Set in 1808 in the bath hall of a French provincial asylum where the Marquis de Sade often performed plays with the inmates during his imprisonment, this play-within-a-play presents a re-enactment of the brutal murder of revolutionary firebrand Marat by the demented partisan and fellow revolutionary Charlotte Corday.
Peter Weiss embraced the theatrical devices of pioneers such as Artaud and Brecht to present a bawdy, bloody, unrelenting political parable, pitting Marat's socialist philosophy of equality and freedom from oppression against Sade's rampant anarchic individualism, questioning class struggle and asking where true revolution lies: by changing society or changing the individual?
The first English production was directed by Peter Brook for the Royal Shakespeare Company. It was radical, it was avant-garde and it changed British theatre forever.
"A kick in the balls" Peter Brook
SUMMER RAIN
15 NOVEMBER - 17 DECEMBER
BOOK AND LYRICS BY NICK ENRIGHT, MUSIC BY TERENCE CLARKE
Director: Christopher Hurrell
"Year after year the game's not worth a cracker/Then the moon changes colour and the sky lights up"
Christmas Eve, 1945. Harold Slocum, proprietor of Slocum's Travelling Family Tent Show, has a love of the horses, an intimate relationship with bookies and no money to pay his troupe.
After the performers walk out, the Slocum family finds itself in the drought-blighted NSW outback town of Turnaround Creek. Deciding to put on a show, they muster the enthusiasm of the townsfolk, despite the hostility shown by local publican Barry Doyle, who remembers the last time Harold was in town, 16 years previously.
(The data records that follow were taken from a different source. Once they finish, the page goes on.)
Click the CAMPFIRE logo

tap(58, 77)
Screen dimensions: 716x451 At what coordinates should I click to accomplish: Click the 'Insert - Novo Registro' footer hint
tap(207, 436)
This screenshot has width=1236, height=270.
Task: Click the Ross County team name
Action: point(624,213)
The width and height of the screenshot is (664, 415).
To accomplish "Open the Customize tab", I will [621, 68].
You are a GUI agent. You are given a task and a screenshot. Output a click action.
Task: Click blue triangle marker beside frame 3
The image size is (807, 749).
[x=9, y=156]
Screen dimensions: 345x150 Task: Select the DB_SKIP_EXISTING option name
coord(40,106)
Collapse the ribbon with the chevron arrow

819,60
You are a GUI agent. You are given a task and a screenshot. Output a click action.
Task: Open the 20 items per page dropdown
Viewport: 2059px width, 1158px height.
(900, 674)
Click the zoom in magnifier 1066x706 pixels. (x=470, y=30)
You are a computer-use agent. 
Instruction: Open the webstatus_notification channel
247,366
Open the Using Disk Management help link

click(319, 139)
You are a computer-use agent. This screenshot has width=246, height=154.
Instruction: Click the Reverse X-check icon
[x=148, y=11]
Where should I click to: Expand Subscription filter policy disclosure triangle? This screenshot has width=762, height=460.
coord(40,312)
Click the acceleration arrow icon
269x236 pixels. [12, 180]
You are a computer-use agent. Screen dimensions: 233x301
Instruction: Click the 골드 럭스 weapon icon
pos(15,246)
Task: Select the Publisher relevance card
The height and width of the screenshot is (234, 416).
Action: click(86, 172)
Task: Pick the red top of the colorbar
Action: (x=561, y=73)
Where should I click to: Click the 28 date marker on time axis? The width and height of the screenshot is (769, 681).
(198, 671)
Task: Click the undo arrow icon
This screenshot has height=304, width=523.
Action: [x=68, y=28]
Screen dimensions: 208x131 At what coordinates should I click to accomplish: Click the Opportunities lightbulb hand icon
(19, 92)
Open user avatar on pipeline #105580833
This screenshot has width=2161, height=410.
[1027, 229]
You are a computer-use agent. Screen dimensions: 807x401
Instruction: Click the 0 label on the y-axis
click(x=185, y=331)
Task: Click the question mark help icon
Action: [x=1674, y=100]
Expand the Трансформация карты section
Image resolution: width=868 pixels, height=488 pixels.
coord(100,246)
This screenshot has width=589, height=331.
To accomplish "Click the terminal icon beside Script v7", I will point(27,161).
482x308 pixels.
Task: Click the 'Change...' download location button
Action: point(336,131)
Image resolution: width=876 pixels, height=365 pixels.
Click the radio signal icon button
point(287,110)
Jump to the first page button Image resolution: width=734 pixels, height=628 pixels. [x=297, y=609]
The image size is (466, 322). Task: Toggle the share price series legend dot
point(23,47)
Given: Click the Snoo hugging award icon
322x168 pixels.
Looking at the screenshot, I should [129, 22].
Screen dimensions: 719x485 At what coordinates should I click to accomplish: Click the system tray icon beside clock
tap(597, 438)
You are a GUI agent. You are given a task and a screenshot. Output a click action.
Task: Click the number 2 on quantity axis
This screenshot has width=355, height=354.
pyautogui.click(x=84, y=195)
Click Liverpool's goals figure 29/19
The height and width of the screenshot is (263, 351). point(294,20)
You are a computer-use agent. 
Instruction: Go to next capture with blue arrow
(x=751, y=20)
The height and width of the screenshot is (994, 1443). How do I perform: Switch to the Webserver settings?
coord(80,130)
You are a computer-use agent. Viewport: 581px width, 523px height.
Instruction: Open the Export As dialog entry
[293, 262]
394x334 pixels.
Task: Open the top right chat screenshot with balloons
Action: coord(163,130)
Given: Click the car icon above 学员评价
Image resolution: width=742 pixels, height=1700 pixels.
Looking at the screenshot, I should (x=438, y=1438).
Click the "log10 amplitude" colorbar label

Then the drought breaks and the Slocums are stranded. Over nine days of rain, dormant memories of an illicit affair resurface and emotions run high, new life is breathed into the town, love blossoms and a feeling of rejuvenation and optimism for the future after the long years of war, beings to take hold.
Nick Enright and Terence Clarke's charming musical celebrates the vaudeville troupes which travelled outback Australia in the 1930s and 40s and the tight-knit rural communities they entertained.
With a delightful score referencing both Hollywood and Australian musical traditions, and a light-hearted, laconic script, Summer Rain is the perfect way to end the year.